[Start of DATA FOR THE TASK]

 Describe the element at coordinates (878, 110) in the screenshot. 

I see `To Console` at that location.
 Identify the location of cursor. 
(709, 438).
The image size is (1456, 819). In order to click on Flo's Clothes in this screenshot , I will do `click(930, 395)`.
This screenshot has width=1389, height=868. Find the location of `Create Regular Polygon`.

[End of DATA FOR THE TASK]

THE REQUEST = Count the lines above that contain the string "location", matching case exactly. Reply with the number alone.

REPLY = 3